| WORK REQUIRED |
Exactly the lines from the line that has "Given: Resume execution" through the final line below are to be retyped, and the pictures are not.

Segment Open

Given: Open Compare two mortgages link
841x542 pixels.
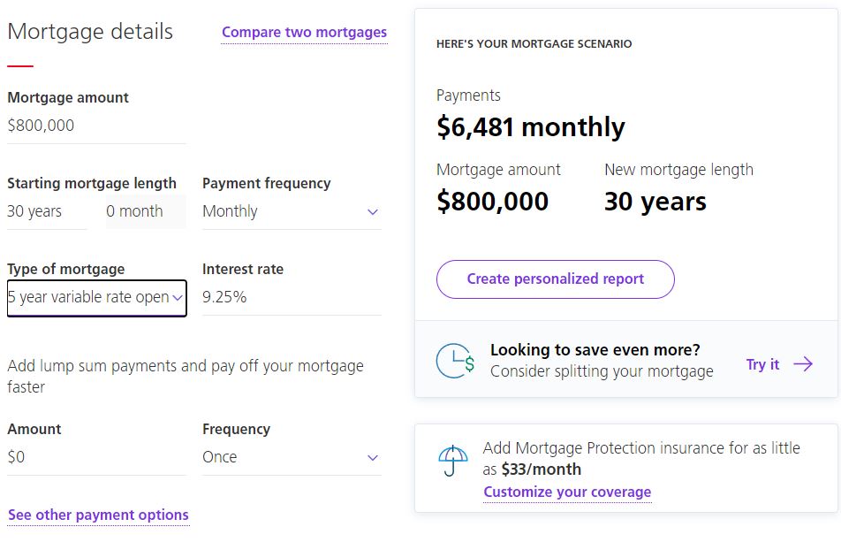Looking at the screenshot, I should click(304, 32).
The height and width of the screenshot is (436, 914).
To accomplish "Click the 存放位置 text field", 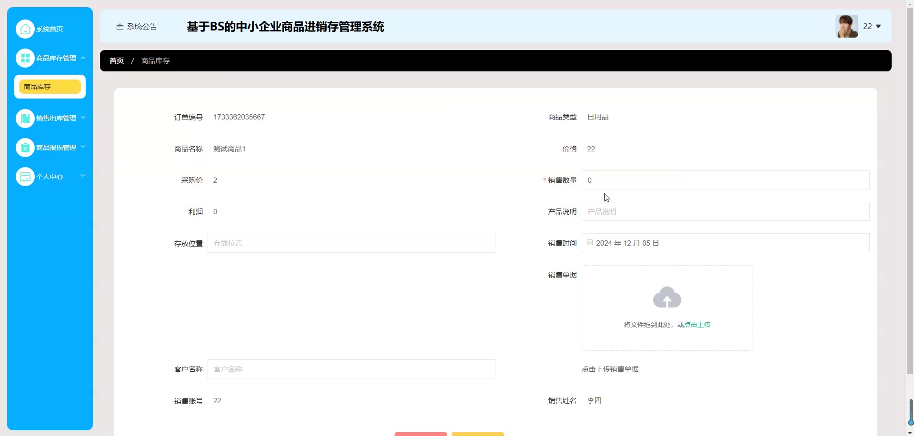I will (x=352, y=243).
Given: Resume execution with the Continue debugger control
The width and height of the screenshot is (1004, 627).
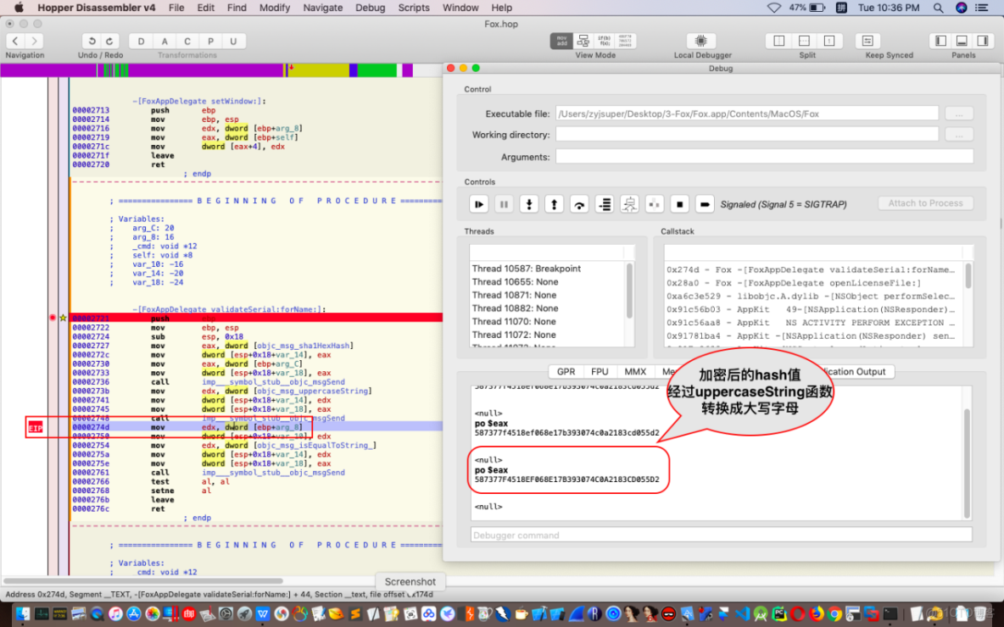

Segment Closed

| SOLUTION TO THIS TASK |
Given: Resume execution with the Continue debugger control
The width and height of the screenshot is (1004, 627).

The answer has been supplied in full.